Stored data:
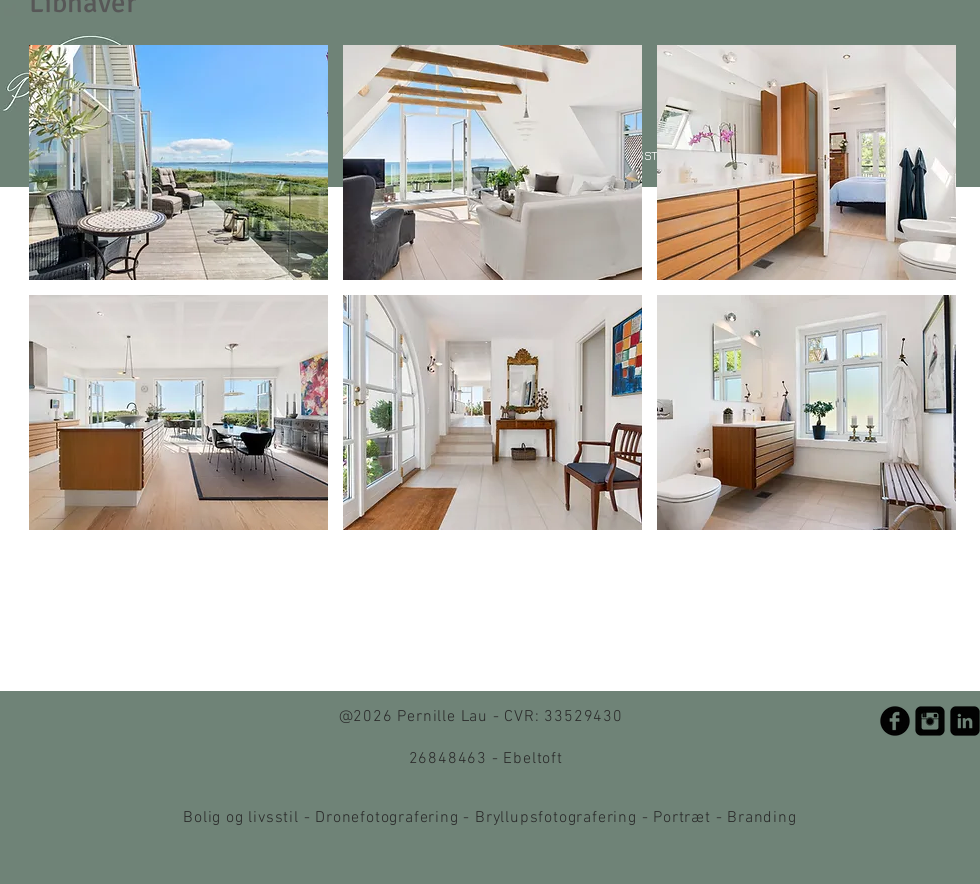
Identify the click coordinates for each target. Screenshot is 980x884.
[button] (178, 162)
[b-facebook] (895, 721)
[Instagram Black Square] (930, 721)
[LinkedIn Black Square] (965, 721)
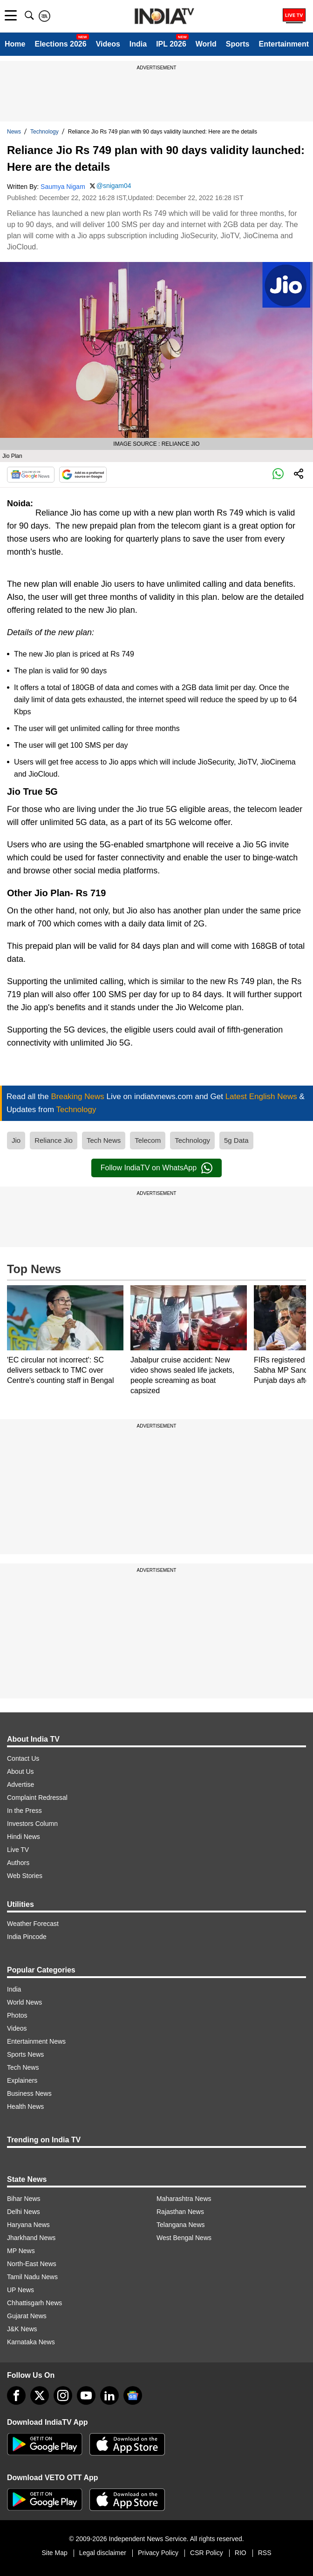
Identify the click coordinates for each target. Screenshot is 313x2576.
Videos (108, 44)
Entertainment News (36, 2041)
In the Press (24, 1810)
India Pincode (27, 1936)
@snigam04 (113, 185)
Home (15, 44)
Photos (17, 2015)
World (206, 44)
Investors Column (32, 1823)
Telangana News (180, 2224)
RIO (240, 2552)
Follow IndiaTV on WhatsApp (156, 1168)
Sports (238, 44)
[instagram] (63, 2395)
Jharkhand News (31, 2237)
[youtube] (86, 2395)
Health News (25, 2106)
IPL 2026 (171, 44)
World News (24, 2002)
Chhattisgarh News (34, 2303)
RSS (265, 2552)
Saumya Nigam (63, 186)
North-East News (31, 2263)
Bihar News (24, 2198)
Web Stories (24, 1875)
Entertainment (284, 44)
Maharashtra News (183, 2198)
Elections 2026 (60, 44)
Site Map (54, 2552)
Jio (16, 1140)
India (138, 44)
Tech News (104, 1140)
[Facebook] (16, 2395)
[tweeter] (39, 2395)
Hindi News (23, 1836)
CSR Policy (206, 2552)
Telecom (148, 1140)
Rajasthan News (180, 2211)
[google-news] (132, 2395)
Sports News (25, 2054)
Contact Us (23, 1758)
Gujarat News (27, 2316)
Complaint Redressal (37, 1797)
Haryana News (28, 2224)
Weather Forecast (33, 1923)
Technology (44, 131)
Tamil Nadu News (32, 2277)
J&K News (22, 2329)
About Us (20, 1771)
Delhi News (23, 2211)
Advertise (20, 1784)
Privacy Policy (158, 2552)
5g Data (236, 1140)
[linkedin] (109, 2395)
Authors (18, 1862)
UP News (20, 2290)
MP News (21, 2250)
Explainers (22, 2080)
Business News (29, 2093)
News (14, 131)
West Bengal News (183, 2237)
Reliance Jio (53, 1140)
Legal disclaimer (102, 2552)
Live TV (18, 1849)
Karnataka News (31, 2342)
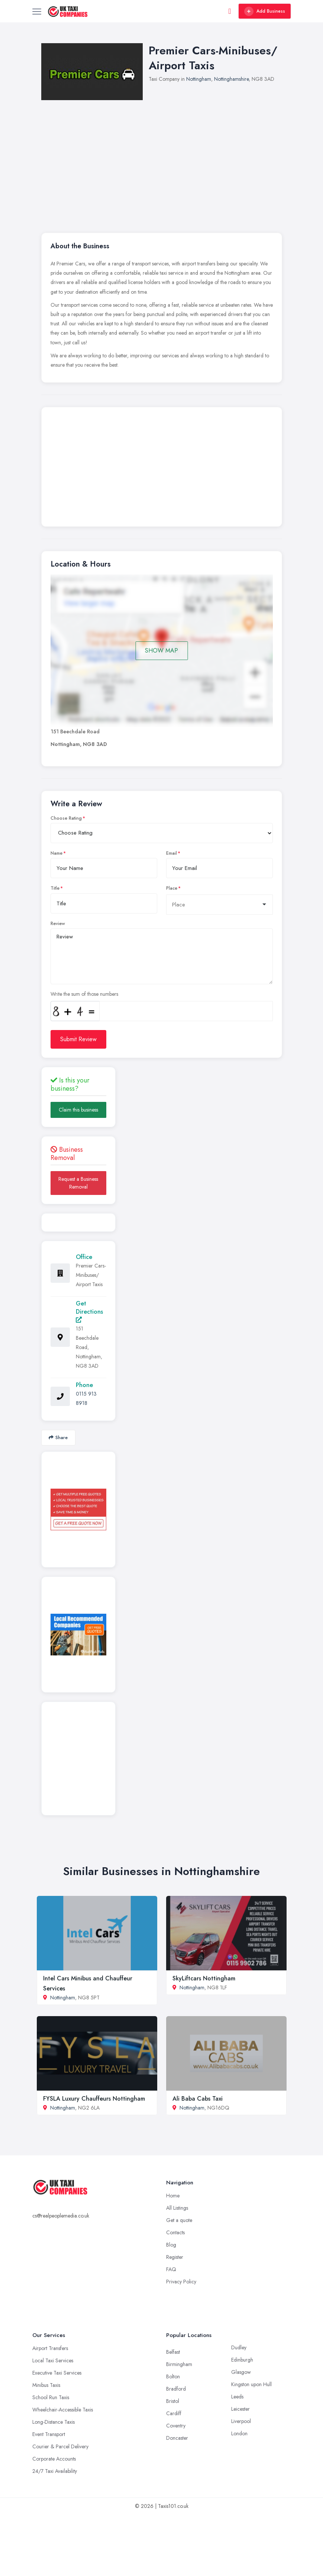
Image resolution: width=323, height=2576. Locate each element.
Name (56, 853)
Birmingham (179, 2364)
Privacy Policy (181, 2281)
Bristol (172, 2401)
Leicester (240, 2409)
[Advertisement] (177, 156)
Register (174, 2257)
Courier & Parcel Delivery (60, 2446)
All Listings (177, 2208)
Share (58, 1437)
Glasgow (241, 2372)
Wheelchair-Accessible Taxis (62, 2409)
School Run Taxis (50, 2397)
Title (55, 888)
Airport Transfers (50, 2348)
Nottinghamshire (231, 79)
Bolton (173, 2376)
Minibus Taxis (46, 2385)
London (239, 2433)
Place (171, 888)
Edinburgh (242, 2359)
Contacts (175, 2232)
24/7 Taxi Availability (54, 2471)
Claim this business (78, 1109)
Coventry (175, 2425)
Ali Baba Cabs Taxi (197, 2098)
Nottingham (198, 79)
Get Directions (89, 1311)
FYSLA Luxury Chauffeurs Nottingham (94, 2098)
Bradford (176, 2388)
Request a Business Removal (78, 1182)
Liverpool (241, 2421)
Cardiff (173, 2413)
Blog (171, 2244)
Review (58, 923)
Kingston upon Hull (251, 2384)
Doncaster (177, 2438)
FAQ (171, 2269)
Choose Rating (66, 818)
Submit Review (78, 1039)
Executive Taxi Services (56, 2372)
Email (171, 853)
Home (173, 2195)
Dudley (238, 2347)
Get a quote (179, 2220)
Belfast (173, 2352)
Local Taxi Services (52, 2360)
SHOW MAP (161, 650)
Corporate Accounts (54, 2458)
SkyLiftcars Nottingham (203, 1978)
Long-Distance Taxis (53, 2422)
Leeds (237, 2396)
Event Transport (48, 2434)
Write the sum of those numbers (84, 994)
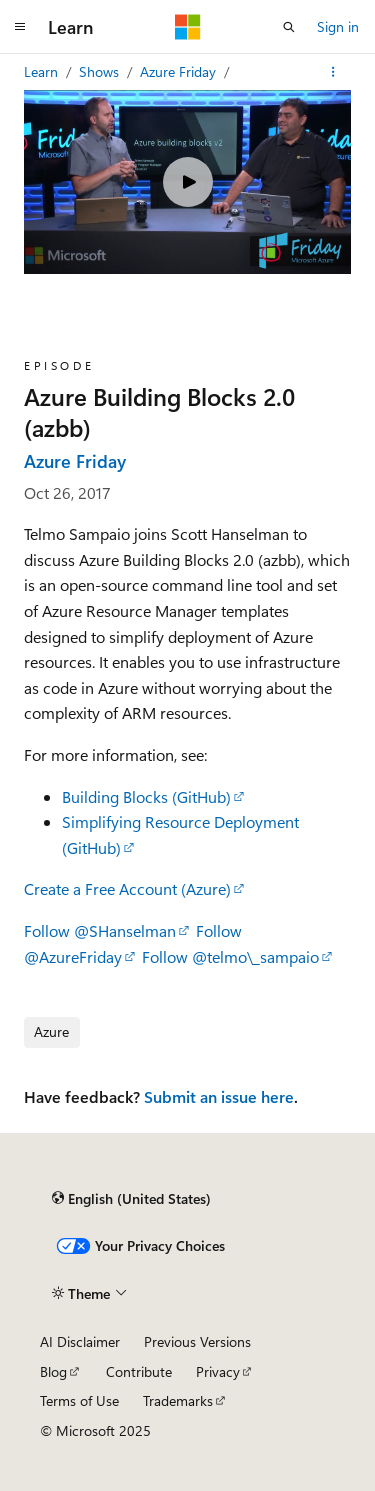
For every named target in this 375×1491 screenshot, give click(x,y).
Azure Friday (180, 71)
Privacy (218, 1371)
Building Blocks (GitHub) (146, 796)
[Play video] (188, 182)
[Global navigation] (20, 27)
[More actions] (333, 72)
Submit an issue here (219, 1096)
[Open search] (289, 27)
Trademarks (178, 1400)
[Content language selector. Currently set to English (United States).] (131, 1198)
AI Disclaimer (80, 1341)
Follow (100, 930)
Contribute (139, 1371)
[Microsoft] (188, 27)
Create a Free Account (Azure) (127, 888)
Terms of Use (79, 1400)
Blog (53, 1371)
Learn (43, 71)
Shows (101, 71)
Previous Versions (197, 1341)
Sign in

Problem to solve: Give every line of the entries above as a Markdown table with the columns No. and Line, numbering each row and skipping blank lines. Leave the pictures out.

Answer to this problem:
| No. | Line |
|---|---|
| 1 | Identify the click coordinates for each target. Screenshot is 980x884. |
| 2 | [button] (178, 162) |
| 3 | [b-facebook] (895, 721) |
| 4 | [Instagram Black Square] (930, 721) |
| 5 | [LinkedIn Black Square] (965, 721) |
| 6 | Identify the click coordinates for each target. Screenshot is 313x2576. |
| 7 | Videos (108, 44) |
| 8 | Entertainment News (36, 2041) |
| 9 | In the Press (24, 1810) |
| 10 | India Pincode (27, 1936) |
| 11 | @snigam04 (113, 185) |
| 12 | Home (15, 44) |
| 13 | Photos (17, 2015) |
| 14 | World (206, 44) |
| 15 | Investors Column (32, 1823) |
| 16 | Telangana News (180, 2224) |
| 17 | RIO (240, 2552) |
| 18 | Follow IndiaTV on WhatsApp (156, 1168) |
| 19 | Sports (238, 44) |
| 20 | [instagram] (63, 2395) |
| 21 | Jharkhand News (31, 2237) |
| 22 | [youtube] (86, 2395) |
| 23 | Health News (25, 2106) |
| 24 | IPL 2026 (171, 44) |
| 25 | World News (24, 2002) |
| 26 | Chhattisgarh News (34, 2303) |
| 27 | RSS (265, 2552) |
| 28 | Saumya Nigam (63, 186) |
| 29 | North-East News (31, 2263) |
| 30 | Bihar News (24, 2198) |
| 31 | Web Stories (24, 1875) |
| 32 | Entertainment (284, 44) |
| 33 | Maharashtra News (183, 2198) |
| 34 | Elections 2026 (60, 44) |
| 35 | Site Map (54, 2552) |
| 36 | Jio (16, 1140) |
| 37 | India (138, 44) |
| 38 | Tech News (104, 1140) |
| 39 | [Facebook] (16, 2395) |
| 40 | [tweeter] (39, 2395) |
| 41 | Hindi News (23, 1836) |
| 42 | CSR Policy (206, 2552) |
| 43 | Telecom (148, 1140) |
| 44 | Rajasthan News (180, 2211) |
| 45 | [google-news] (132, 2395) |
| 46 | Sports News (25, 2054) |
| 47 | Contact Us (23, 1758) |
| 48 | Gujarat News (27, 2316) |
| 49 | Complaint Redressal (37, 1797) |
| 50 | Haryana News (28, 2224) |
| 51 | Weather Forecast (33, 1923) |
| 52 | Technology (44, 131) |
| 53 | Tamil Nadu News (32, 2277) |
| 54 | J&K News (22, 2329) |
| 55 | About Us (20, 1771) |
| 56 | Delhi News (23, 2211) |
| 57 | Advertise (20, 1784) |
| 58 | Privacy Policy (158, 2552) |
| 59 | 5g Data (236, 1140) |
| 60 | [linkedin] (109, 2395) |
| 61 | Authors (18, 1862) |
| 62 | UP News (20, 2290) |
| 63 | MP News (21, 2250) |
| 64 | Explainers (22, 2080) |
| 65 | Business News (29, 2093) |
| 66 | News (14, 131) |
| 67 | West Bengal News (183, 2237) |
| 68 | Reliance Jio (53, 1140) |
| 69 | Legal disclaimer (102, 2552) |
| 70 | Live TV (18, 1849) |
| 71 | Karnataka News (31, 2342) |
| 72 | Image resolution: width=323, height=2576. Locate each element. |
| 73 | Name (56, 853) |
| 74 | Birmingham (179, 2364) |
| 75 | Privacy Policy (181, 2281) |
| 76 | Bristol (172, 2401) |
| 77 | Leicester (240, 2409) |
| 78 | [Advertisement] (177, 156) |
| 79 | Register (174, 2257) |
| 80 | Courier & Parcel Delivery (60, 2446) |
| 81 | All Listings (177, 2208) |
| 82 | Share (58, 1437) |
| 83 | Glasgow (241, 2372) |
| 84 | Wheelchair-Accessible Taxis (62, 2409) |
| 85 | School Run Taxis (50, 2397) |
| 86 | Title (55, 888) |
| 87 | Airport Transfers (50, 2348) |
| 88 | Nottinghamshire (231, 79) |
| 89 | Bolton (173, 2376) |
| 90 | Minibus Taxis (46, 2385) |
| 91 | London (239, 2433) |
| 92 | Place (171, 888) |
| 93 | Edinburgh (242, 2359) |
| 94 | Contacts (175, 2232) |
| 95 | 24/7 Taxi Availability (54, 2471) |
| 96 | Claim this business (78, 1109) |
| 97 | Coventry (175, 2425) |
| 98 | Ali Baba Cabs Taxi (197, 2098) |
| 99 | Nottingham (198, 79) |
| 100 | Get Directions (89, 1311) |
| 101 | FYSLA Luxury Chauffeurs Nottingham (94, 2098) |
| 102 | Bradford (176, 2388) |
| 103 | Request a Business Removal (78, 1182) |
| 104 | Liverpool (241, 2421) |
| 105 | Cardiff (173, 2413) |
| 106 | Blog (171, 2244) |
| 107 | Review (58, 923) |
| 108 | Kingston upon Hull (251, 2384) |
| 109 | Doncaster (177, 2438) |
| 110 | FAQ (171, 2269) |
| 111 | Choose Rating (66, 818) |
| 112 | Submit Review (78, 1039) |
| 113 | Executive Taxi Services (56, 2372) |
| 114 | Email (171, 853) |
| 115 | Home (173, 2195) |
| 116 | Dudley (238, 2347) |
| 117 | Get a quote (179, 2220) |
| 118 | Belfast (173, 2352) |
| 119 | Local Taxi Services (52, 2360) |
| 120 | SHOW MAP (161, 650) |
| 121 | Corporate Accounts (54, 2458) |
| 122 | SkyLiftcars Nottingham (203, 1978) |
| 123 | Long-Distance Taxis (53, 2422) |
| 124 | Leeds (237, 2396) |
| 125 | Event Transport (48, 2434) |
| 126 | Write the sum of those numbers (84, 994) |
| 127 | For every named target in this 375×1491 screenshot, give click(x,y). |
| 128 | Azure Friday (180, 71) |
| 129 | Privacy (218, 1371) |
| 130 | Building Blocks (GitHub) (146, 796) |
| 131 | [Play video] (188, 182) |
| 132 | [Global navigation] (20, 27) |
| 133 | [More actions] (333, 72) |
| 134 | Submit an issue here (219, 1096) |
| 135 | [Open search] (289, 27) |
| 136 | Trademarks (178, 1400) |
| 137 | [Content language selector. Currently set to English (United States).] (131, 1198) |
| 138 | AI Disclaimer (80, 1341) |
| 139 | Follow (100, 930) |
| 140 | Contribute (139, 1371) |
| 141 | [Microsoft] (188, 27) |
| 142 | Create a Free Account (Azure) (127, 888) |
| 143 | Terms of Use (79, 1400) |
| 144 | Blog (53, 1371) |
| 145 | Learn (43, 71) |
| 146 | Shows (101, 71) |
| 147 | Previous Versions (197, 1341) |
| 148 | Sign in |